Ben Packham of the Australian seems to be a little confused as to what constitutes a split between the Liberals and Nationals in the opposition coalition parties. Either that or he is simply regurgitating the political spin of Trade Minister Craig Emerson. The Prime minister has announced the possibility of a Pacific free trade agreement between nine countries.
The opposition trade spokesperson, Julie Bishop has welcomed the effort to attain this. At the same time Senator Barnaby Joyce from the Nationals has tossed cold water on the deal, not because he is against such deals, but because he maintains that such deals normally tend to leave agricultural products out. He is correct in this assertion; the deal between Australia and the US dealt our sugar industry out.
It is difficult to view this as a split between the parties without the help of some serious spin doctoring. On one hand you have a party saying it’s a good idea, and on the other you have the other party saying that agricultural produce has to be included. Some split:
Nationals Senator Barnaby Joyce today ridiculed the announcement of the Trans-Pacific Partnership agreement, saying the reality of free trade deals rarely matched the rhetoric. As opposition trade spokeswoman Julie Bishop welcomed the push for the new multi-lateral trade deal, Senator Joyce said agriculture was inevitably cared out from such agreements.Barnaby is quite correct in his assessment of this. The agricultural lobby in the US is powerful and Obama is weak. The Japanese who appear to be involved have a tariff barrier of over 700% on rice to protect their farmers. There is little doubt that extreme pressure will occur to prevent any roll back of these protections or the subsidisation surrounding them.

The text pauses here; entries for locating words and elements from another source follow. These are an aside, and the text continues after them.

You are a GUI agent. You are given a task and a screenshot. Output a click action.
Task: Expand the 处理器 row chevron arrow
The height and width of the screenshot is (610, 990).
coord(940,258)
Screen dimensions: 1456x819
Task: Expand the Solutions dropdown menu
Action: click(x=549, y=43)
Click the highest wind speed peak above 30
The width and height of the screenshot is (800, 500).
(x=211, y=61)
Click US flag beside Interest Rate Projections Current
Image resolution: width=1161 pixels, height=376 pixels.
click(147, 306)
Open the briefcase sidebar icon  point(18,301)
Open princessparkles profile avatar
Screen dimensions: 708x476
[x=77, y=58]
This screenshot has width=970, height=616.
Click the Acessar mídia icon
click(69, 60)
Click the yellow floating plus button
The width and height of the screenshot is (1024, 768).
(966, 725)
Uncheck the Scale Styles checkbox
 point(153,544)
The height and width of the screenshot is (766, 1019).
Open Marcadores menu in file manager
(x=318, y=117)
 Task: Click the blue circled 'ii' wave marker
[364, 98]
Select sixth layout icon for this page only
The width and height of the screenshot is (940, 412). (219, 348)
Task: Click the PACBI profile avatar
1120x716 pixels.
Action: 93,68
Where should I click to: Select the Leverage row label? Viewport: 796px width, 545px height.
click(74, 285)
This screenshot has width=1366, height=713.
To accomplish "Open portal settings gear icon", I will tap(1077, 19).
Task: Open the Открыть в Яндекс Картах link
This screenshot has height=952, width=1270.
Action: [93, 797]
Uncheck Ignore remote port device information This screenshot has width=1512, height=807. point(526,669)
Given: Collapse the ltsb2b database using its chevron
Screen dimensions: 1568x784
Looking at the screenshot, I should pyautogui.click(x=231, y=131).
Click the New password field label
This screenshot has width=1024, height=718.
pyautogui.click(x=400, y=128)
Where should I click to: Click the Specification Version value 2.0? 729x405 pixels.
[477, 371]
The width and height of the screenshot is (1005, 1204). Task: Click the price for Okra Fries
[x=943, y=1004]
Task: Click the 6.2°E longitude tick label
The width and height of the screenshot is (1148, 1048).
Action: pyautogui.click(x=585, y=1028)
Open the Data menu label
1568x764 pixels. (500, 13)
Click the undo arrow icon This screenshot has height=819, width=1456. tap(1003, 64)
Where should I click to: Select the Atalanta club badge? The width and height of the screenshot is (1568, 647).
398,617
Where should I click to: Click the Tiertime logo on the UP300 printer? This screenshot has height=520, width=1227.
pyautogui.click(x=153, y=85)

"Of course, if you have genuine free trade agreement - and there are very few such species - then obviously its beneficial for farmers,'' he said. "But what you usually end up with though is a free trade agreement which, surprise, surprise, has exclusions on agriculture.”
Senator Joyce questioned the ability of US President Barack Obama to deliver a deal that benefited Australian farmers at the expense of his own. "I don't think Barack Obama is going to be telling the mid-west he's going to hurt trade,'' he said.
The proposal is a good one, but our primary producers must not be thrown under the bus to make it happen for the umteenth time.